Ductal carcinoma in situ (DCIS), also known as Stage 0 breast cancer, is a non-invasive, early form of breast cancer. While most DCIS will not progress to invasive cancer, there are no reliable biomarkers that can identify those that will. Because of this, the recommended treatment is the same for all DCIS patients–surgery, radiation and hormone treatment. Dr. Esserman’s research has shown that high risk DCIS contain high amounts of immune cells. She is now testing whether high dose immune-therapy can prevent these DCIS from becoming malignant.
Full Research Summary
Interactions between tumor cells and host immune cells are quite complex, and are not adequately characterized by conventional staining techniques, nor by assays that analyze single tumor cells. Dr. Esserman’s team is utilizing new technologies for multiplexed analyses of immune cell infiltrates with the goal of bringing immune-based diagnostic and therapeutic strategies into the clinic.
The team recently demonstrated that the most aggressive DCIS (high grade, large, palpable) lesions tend to have high levels of immune infiltrates. The group therefore proposed a unique strategy to potentially reverse these high-grade DCIS cells by directly injecting immune checkpoint inhibitors into the breast lesions themselves.
They recently completed a small dose-escalation study of direct injection of the immune checkpoint inhibitor pembrolizumab into DCIS. No systemic toxicities associated with this treatment were found, even at the highest dose tested (unlike intravenous dosing of this drug). A significant increase in tumor killing immune cells within the DCIS lesions was observed in the majority of patients. Over the next year, the team will expand this study to treat 30 women with high-risk DCIS at the highest dose used in the dose-escalation phase and will increase the number of doses from two to four.

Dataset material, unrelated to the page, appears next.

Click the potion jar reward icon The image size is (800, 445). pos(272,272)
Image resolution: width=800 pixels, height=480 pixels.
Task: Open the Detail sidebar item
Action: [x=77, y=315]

Dr. Esserman is a surgeon and breast cancer oncology specialist, and is the Director of the Carol Franc Buck Breast Care Center at the University of California, San Francisco (UCSF). In 1996, she started the Center of Excellence for Breast Cancer Care at UCSF to integrate clinical care and research, automate tools for the capture of patient and clinical data, and develop systems to tailor care to biology, patient preference, and performance.
Dr. Esserman is nationally and internationally known as a leader in the field of breast cancer and has published over 200 articles. She served as a member of a taskforce for President Obama’s Council of Advisors on Science and Technology (PCAST) Working Group on Advancing Innovation in Drug Development and Evaluation. The group was tasked with making recommendations to the federal government about how to best support science-based innovation in the process of drug development and regulatory evaluation.
She is the Principal Investigator of the I-SPY TRIAL program, a multi-site neoadjuvant clinical trial (which includes a phase 2 and 3 trial) that has evolved into a model for translational research and innovation in clinical trial design. Dr. Esserman has recently launched a University of California-wide breast cancer initiative called the Athena Breast Health Network, a program designed to follow 150,000 women from screening through treatment and outcomes, incorporating the latest in molecular testing and web-based tools into the course of care. Athena is in the final stages of launching a statewide demonstration project and phase 1/2 trial of personalized screening.